Integrating LVM with Hadoop and providing Elasticity to DataNode Storage

📌 What is LVM? 🤔

You can think of LVM as “dynamic partitions”, meaning that you can create/resize/delete LVM “partitions” (they’re called “Logical Volumes” in LVM-speak) from the command line while your Linux system is running: no need to reboot the system to make the kernel aware of the newly-created or resized partitions.

LVM is a tool for logical volume management which includes allocating disks, striping, mirroring and resizing logical volumes.

With LVM, a hard drive or set of hard drives is allocated to one or more physical volumes. LVM physical volumes can be placed on other block devices which might span two or more disks.

Other nice features that LVM “Logical Volumes” provide are:

  1. If you have more than one hard-disk, Logical Volumes can extend over more than one disk: i.e., they are not limited by the size of one single disk, rather by the total aggregate size.
  2. You can set up “striped” LVs, so that I/O can be distributed to all disks hosting the LV in parallel. (Similar to RAID-0, but a bit easier to set-up.)

Let’s understand ..

What is Elasticity ?

Elasticity is defined as “the degree to which a system is able to adapt to workload changes by provisioning and de-provisioning resources in an autonomic manner, such that at each point in time the available resources match the current demand as closely as possible”

🎇Now let’s see … how to integrate LVM with hadoop and how to provide elasticity to datanode storage.

For this task I have used one namenode and one datanode both are from local system.

We added physical Harddisk to our datanode . We added two volumes one is of 3GB and one is of 4GB but we wanted to share 5GB storage from datanode to namenode and there was one need came up that we required to extend the amount of storage shared by datanode ..but with the help of LVM concept we did this all task easily even extended partition .

Let’s see the steps of task…

Step 1 . Add physical Harddisks to our datanode . Here I have added two volumes :

  • one harddisk is of 3GB 👇
  • second one is of 4GB👇

Now let’s see available harddisks using 👉 fdisk -l

Here we can see the two harddisk which I have added in previous steps

  1. /dev/sdb :3GB
  2. /dev/sdc: 4GB

Step 2. Now we have to convert that two harddisks into physical volumes.

Command to convert harddisk into physical volume :👇

# pvcreate /dev/sdb(first HD) /dev/sdc (second HD)

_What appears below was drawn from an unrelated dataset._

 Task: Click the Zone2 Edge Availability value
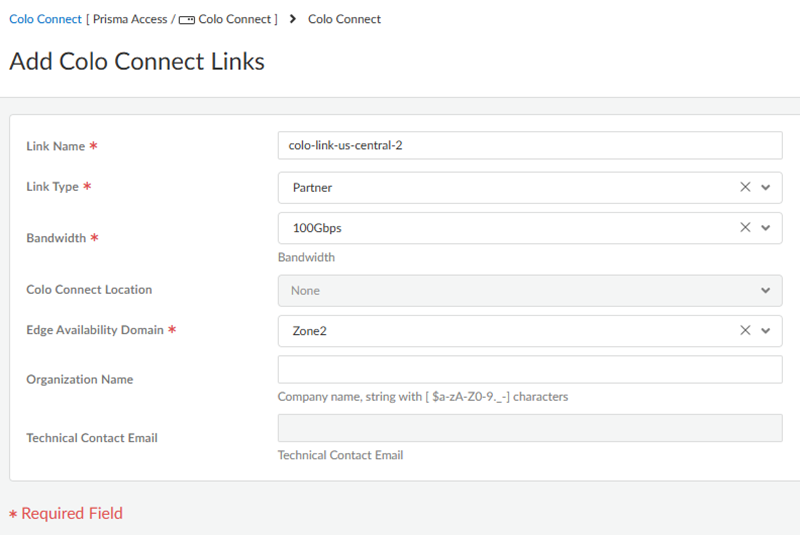coord(310,330)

Now we can see converted physical volumes . using following command

# pvdisplay /dev/sdb(first HD) /dev/sdc(second HD)

Step 3:Create Volume Group(VG)

We have to create volume group using that physical volumes.

I have created volume group named mytaskvg using two physical volumes using following command.

command to create volume group.

# vgcreate <name_of_volumegroup> <first PV> <second PV>

we can see our created volume group by using following command.

# vgdisplay <name_of_volume_group>

Step 4 : Create partition in volume group of size you want to contribute to namenode. Here I am contributing 5GB

First I wanted to contribute only 5GB from volume group.

Using following command we have created LV partitions

Command to create LV :

# lvcreate — size<G/M/T> — name <LV_name> <VG_name>

For checking the partition is created or not used command as :

# lvdisplay <VG_name>/<LV_name>

“If we want to store data on any of the storage device we should have to format that device .“ So here we have created LV of 5GB to store the data that’s why we have formatted that partition.

Step5: Format the partition

Command to format the partition👇

#mkfs.ext4 /dev/<VG_name>/<LV_name>

Now we have to mount that partition on directory

Step 6: Mount the created partition on directory.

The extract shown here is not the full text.